We provide the predictions for KG-MT on XC-Translate in the data/xct/predictions/
directory. You can use the evaluation script to compare the performance of KG-MT with other models on XC-Translate.
# Evaluate KG-MT (NLLB-200 version) on XC-Translate.
python src/evaluation/evaluate.py \
--references data/xct/references/all/it_IT.jsonl \
--predictions data/xct/predictions/to_it_IT/it_IT.kgmt-nllb.json
# Output:
# INFO | Running evaluation on XC-Translate with the following parameters:
# INFO | - References: data/xct/references/all/it_IT.jsonl
# INFO | - Predictions: data/xct/predictions/to_it_IT/it_IT.kgmt-nllb.json
# INFO | - Entity types: None
# INFO | - Verbose: False
# INFO |
# INFO | Loading data from data/xct/references/all/it_IT.jsonl...
# INFO | Loaded 5901 instances.
# INFO | Loading data from data/xct/predictions/to_it_IT/it_IT.kgmt-nllb.json...

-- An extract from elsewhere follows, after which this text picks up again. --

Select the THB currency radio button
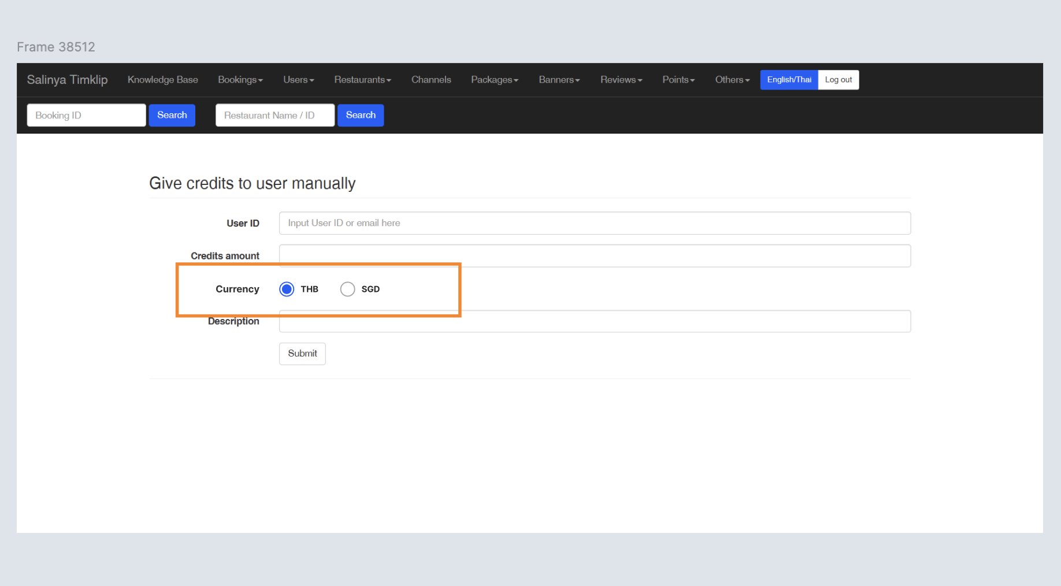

# INFO | Loaded 5829 predictions.
# INFO | Computing entity name translation accuracy...
# INFO |
# INFO | =============================================
# INFO | Evaluation results:
# INFO | Correct instances = 2771
# INFO | Total instances = 5901
# INFO | -----------------------------
# INFO | m-ETA = 46.96
# INFO | =============================================
# INFO |
# INFO | Evaluation completed.
You can also check out the results for KG-MT based on different models (MBART, M2M, NLLB) using the predictions in the data/xct/predictions/
directory.
Please cite our work if you found this repository (data and/or code) useful:
@inproceedings{conia-etal-2024-towards,
title = "Towards Cross-Cultural Machine Translation with Retrieval-Augmented Generation from Multilingual Knowledge Graphs",
author = "Conia, Simone and
Lee, Daniel and
Li, Min and
Minhas, Umar Farooq and
Potdar, Saloni and
Li, Yunyao",
booktitle = "Proceedings of the 2024 Conference on Empirical Methods in Natural Language Processing",
month = nov,
year = "2024",
address = "Miami, Florida, USA",
publisher = "Association for Computational Linguistics",
}
The code in this repository is released under the LICENSE.txt terms.

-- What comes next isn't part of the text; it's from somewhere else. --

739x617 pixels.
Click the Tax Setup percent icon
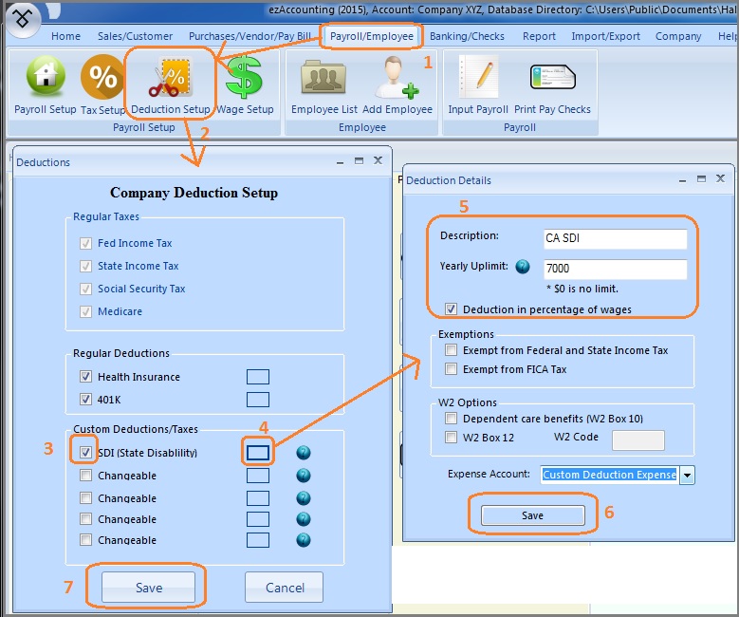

XC-Translate is partially derived from information available in Wikipedia and Wikidata, and it is licensed under the same license CC BY-SA, see the LICENSE.wiki.txt file.
This repository uses software developed by third parties, which are licensed under their respective licenses. Please refer to the ACKNOWLEDGEMENTS file for more information.
From Simone:
This work is part of one of the projects that we started at Apple.
I must truly thank Min Li, Saloni Potdar and Yunyao Li for their incredible mentorship and for everything they taught me. I would also like to thank Umar Farooq Minhas, Behrang Mohit, and Ihab Ilyas for their valuable feedback. Besides his technical contributions, I would like to thank Daniel Lee for making this project more fun, and Farima Fatahi Bayat, Ronak Pradeep, and Revanth Gangi Reddy for making this internship a unique experience. This work would not have been possible without the support of the Apple AI/ML team, and I am grateful for the opportunity to work with such talented and inspiring people.
Finally, I would like to gratefully acknowledge the support of Future AI Research (PNRR MUR project PE0000013-FAIR), which fully funds my fellowship at Sapienza University of Rome since October 2023.